It's been years since Safire wrote anything I was interested in. On his retirement, he managed to pique my interest -- even though it is a bit "cute". Here he decodes the secret language of Safire. Emphases mine. I omitted the ones I think are dull; he claimed 12 but really only had 8.
January 24, 2005
How to Read a Column
By WILLIAM SAFIRE
....2. Never look for the story in the lede. Reporters are required to put what's happened up top, but the practiced pundit places a nugget of news, even a startling insight, halfway down the column, directed at the politiscenti. When pressed for time, the savvy reader starts there.
5. Don't fall for the "snapper" device. To give an aimless harangue the illusion of shapeliness, some of us begin (forget "lede") with a historical allusion or revealing anecdote, then wander around for 600 words before concluding by harking back to an event or quotation in the opening graph. This stylistic circularity gives the reader a snappy sense of completion when the pundit has not figured out his argument's conclusion.
6. Be wary of admissions of minor error... In piously making these corrections before departing, the pundit gets credit for accuracy while getting away with misjudgments too whopping to admit.
7. Watch for repayment of favors. Stewart Alsop jocularly advised a novice columnist: "Never compromise your journalistic integrity - except for a revealing anecdote."
8. Cast aside any column about two subjects... (Three subjects, however, can give an essay the stability of an oaken barstool. Two's a crowd, but three's a gestalt.)
9. Cherchez la source. Ingest no column (or opinionated reporting labeled "analysis") without asking: Cui bono? And whenever you see the word "respected" in front of a name, narrow your eyes. You have never read "According to the disrespected (whomever)."

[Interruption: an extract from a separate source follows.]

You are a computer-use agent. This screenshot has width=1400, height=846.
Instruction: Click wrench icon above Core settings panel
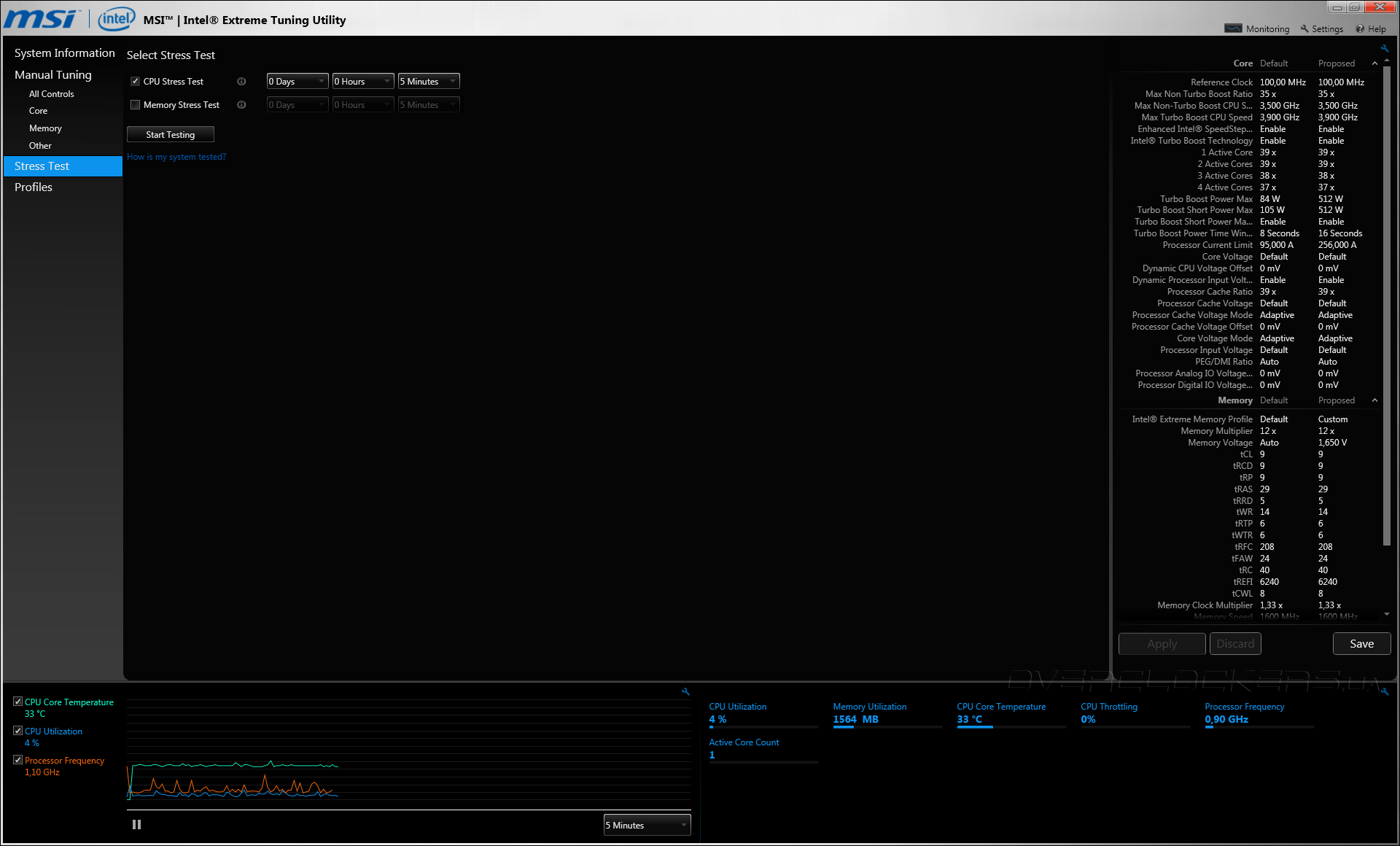[x=1384, y=49]
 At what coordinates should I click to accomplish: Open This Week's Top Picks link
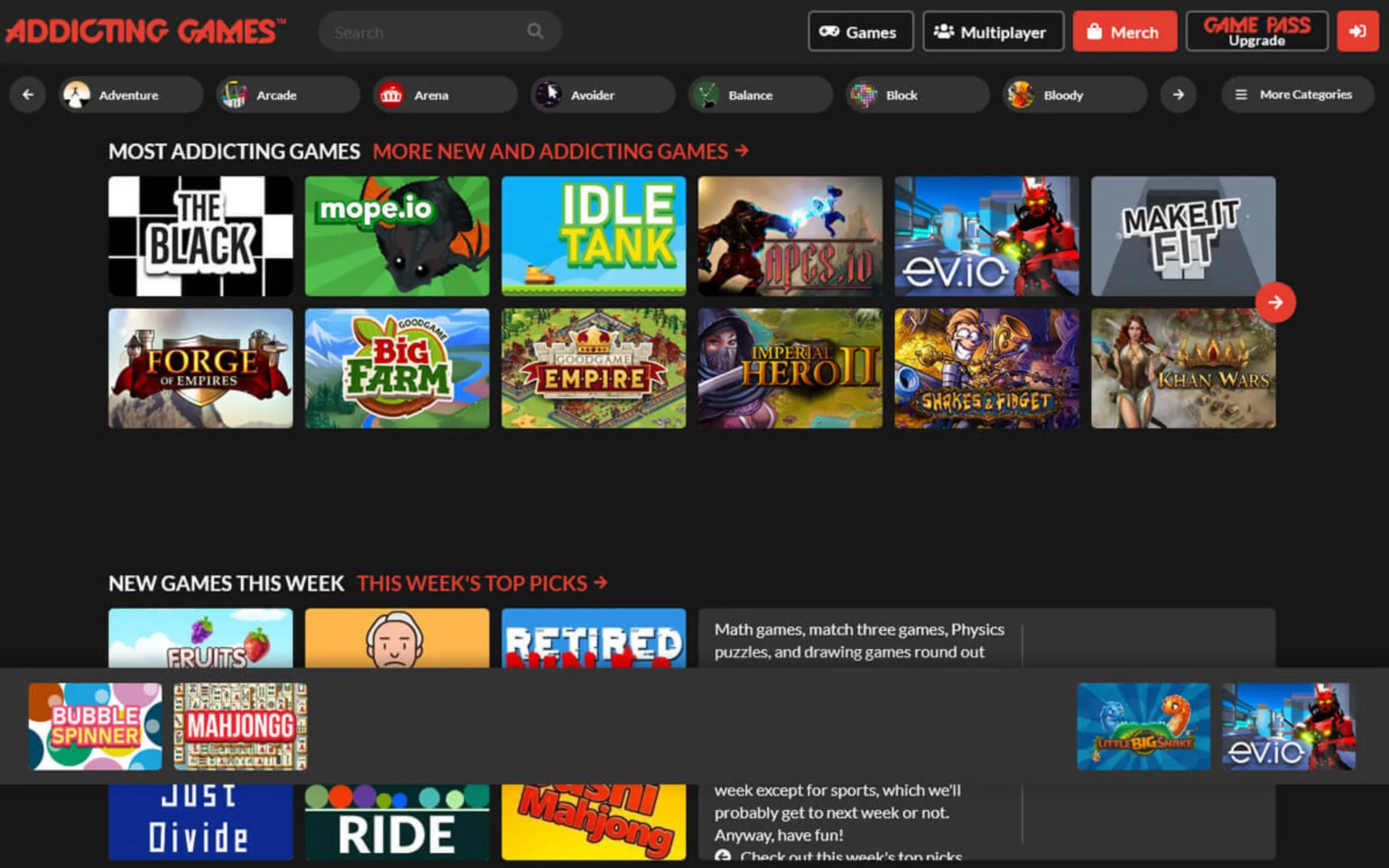click(x=481, y=583)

11. Do not be suckered by the unexpected. Pundits sometimes slip a knuckleball into their series of curveballs: for variety's sake, they turn on comrades in ideological arms, inducing apostasy-admirers to gush "Ooh, that's so unpredictable." Such pushmi-pullyu advocacy is permissible for Clintonian liberals or libertarian conservatives [eg. Safire] but is too often the mark of the too-cute contrarian.
12. Scorn personal exchanges between columnists. Observers presuming to be participants in debate remove the reader from the reality of controversy; theirs is merely a photo of a painting of a statue, or a towel-throwing contest between fight managers. Insist on columns taking on only the truly powerful, and then only kicking 'em when they're up.